Il divario negli investimenti per chilometro è di due ordini di grandezza. Le concessioni autostradali destinano tra i 20 e i 30 milioni di euro per chilometro alla manutenzione. Le strade provinciali si fermano a una media di 1.500 euro per chilometro. Un rapporto che oscilla fino a 1 a 20.000. Sulle strade regionali e provinciali il censimento delle opere pubbliche del Ministero delle Infrastrutture era completo all'80% a fine 2025, contro il 75% dell'anno precedente.
I 27 concessionari autostradali gestiscono meno dell'1% delle amministrazioni stradali italiane, ma controllano il tratto di rete dove passa la quota più esposta del traffico. È qui che le classi di attenzione, i quattro punteggi che valutano rischio strutturale, sismico, di frana e idraulico, restituiscono i valori più critici. L'archivio nazionale, alimentato dai gestori sulla base del decreto ministeriale 430 del 2019, conta oltre 47.000 opere già codificate fra ponti, viadotti e cavalcavia stradali e ferroviari.
Cosa cambia per la manutenzione predittiva
Il monitoraggio predittivo cambia il calendario delle ispezioni. Al posto delle verifiche periodiche, i sensori inviano dati continui. Un'anomalia nelle vibrazioni o un movimento strutturale fuori soglia attiva un alert prima che diventi visibile all'occhio dell'ispettore. Le variazioni termiche registrate sulle opere rispecchiano cicli sempre più severi legati al clima, come mostrano i dati sulle notti tropicali e sul peso del caldo.
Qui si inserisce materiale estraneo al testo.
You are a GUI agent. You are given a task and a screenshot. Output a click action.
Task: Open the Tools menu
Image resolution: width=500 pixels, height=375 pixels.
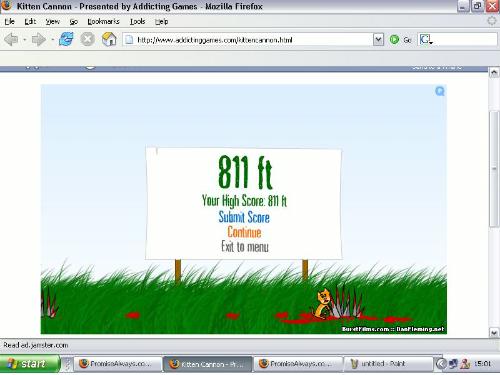click(x=137, y=21)
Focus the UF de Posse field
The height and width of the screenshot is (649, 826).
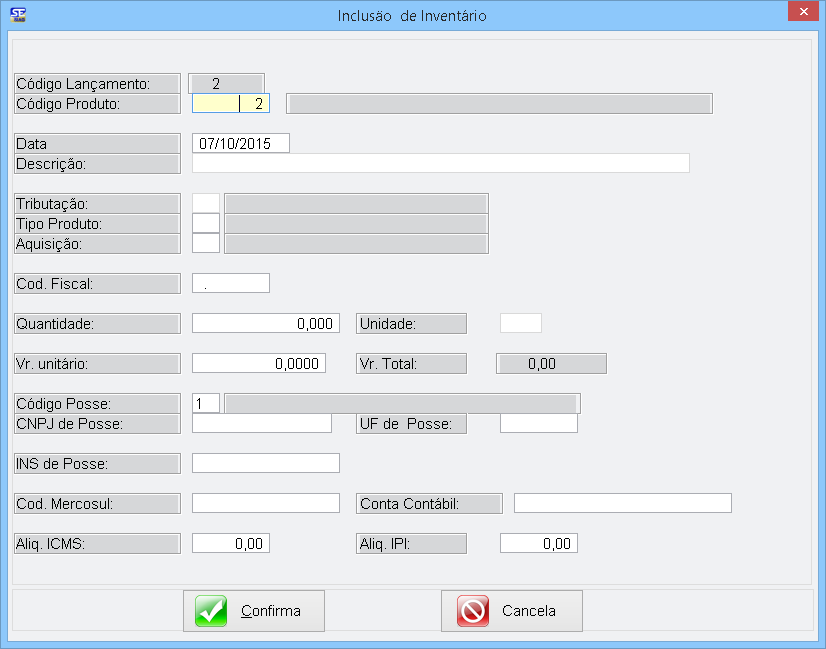point(538,423)
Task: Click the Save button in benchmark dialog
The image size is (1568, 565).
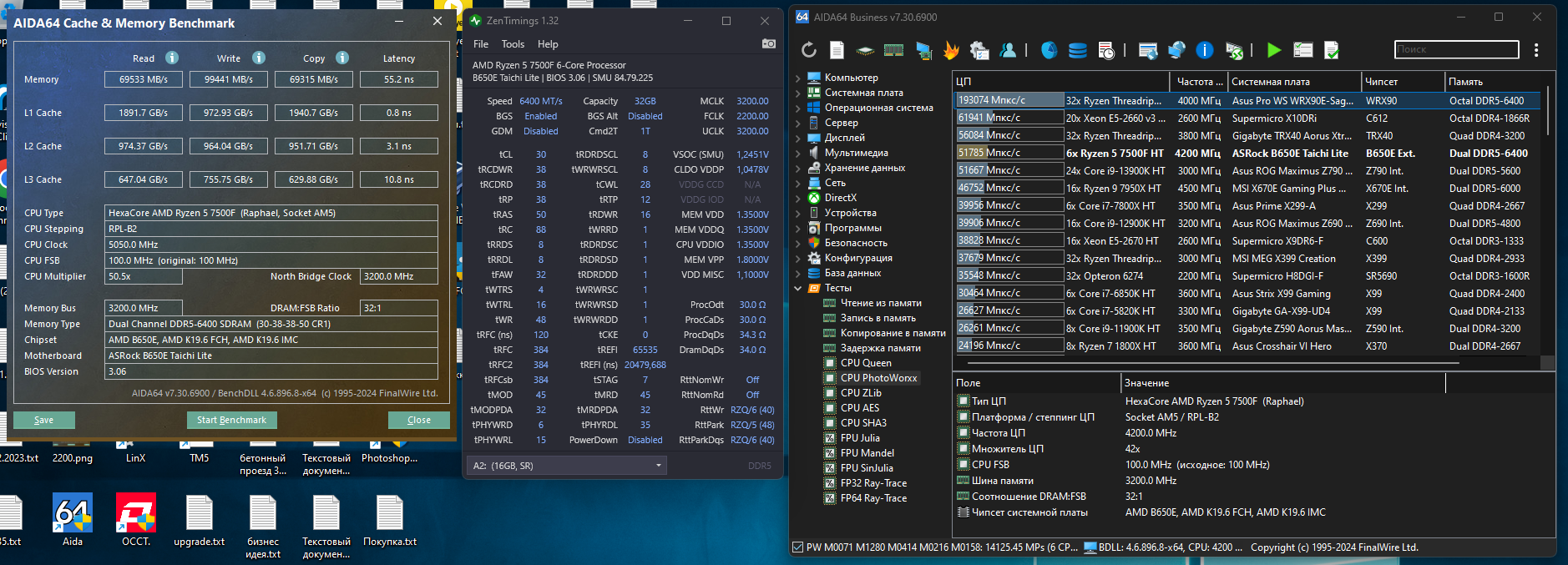Action: [x=43, y=420]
Sul Ponte Talloria i parametri raccolti confluiscono nella piattaforma e vengono confrontati con i comportamenti attesi. Sul Vernetto, la copia digitale offre un ambiente di simulazione che permette di anticipare gli effetti di un carico eccezionale o di un evento sismico prima di eseguire un intervento fisico. Il costo del modello non è però replicabile su scala provinciale con gli attuali budget. Le istruzioni operative dell'ANSFISA aggiornate a novembre 2025 riconoscono che la sensoristica avanzata resta un'opzione per le opere in classi di attenzione più alte, non lo standard di riferimento.
Il pilota di Vernetto e Talloria misura la fattibilità tecnica. La scala di adozione dipende ora dalla capacità di trasferire il modello alle infrastrutture minori, dove il gap di risorse resta l'ostacolo più concreto per la manutenzione ordinaria delle opere secondarie.